Magic experiences lead to loyalty

Folks who become enamored of Apple’s products are too often described as “fanboys,” victims of Steve Jobs’s “reality distortion field.” In truth, there’s no distortion field, and the users of Apple products are not cultists blinded by the sheer power of marketing and the desire to look cool.

The iPad keyboard.

The term “fanboy” gets used because once people start using Apple’s products–products built with the company’s intense focus on user experience–they quickly understand the benefit of using those Apple products. Not only are those users far less willing to switch away from Apple in the future, but they’re eager to evangelize Apple products to others. People want to share the experience of using their Macs and iPhones and iPads with everyone; the joy Apple products inspires feels contagious and worth spreading.

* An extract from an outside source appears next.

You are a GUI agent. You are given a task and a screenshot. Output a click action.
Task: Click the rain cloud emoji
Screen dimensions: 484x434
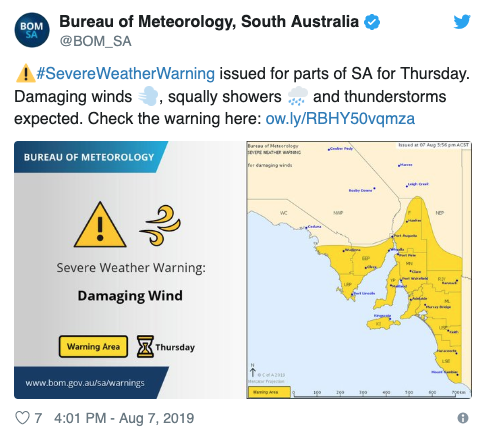[297, 96]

So are Apple products magical? Of course they aren’t. But the feelings they elicit are.

All that said, I do think that Apple should tone down its use of the word “magical” and just keep focusing on the experience its products offer. When you learn how magic tricks are done (His thumb is fake! The hat has a false bottom! There are two women!), the effect is often disappointing; you’ve been deceived by a gimmick. That doesn’t happen with Apple products; the more you think about the efforts that went into creating them, the more awe-inspiring they become.

Apple’s mastery of design and user interface comes not from luck, but from testing countless iterations, making and reevaluating decision after decision. That’s not magic. It’s hard work, intelligence, and a relentless attention to the user experience. Calling the results of that work “magical” sells the whole process short.

Lex Friedman is a staff writer for Macworld, and your card is the three of clubs.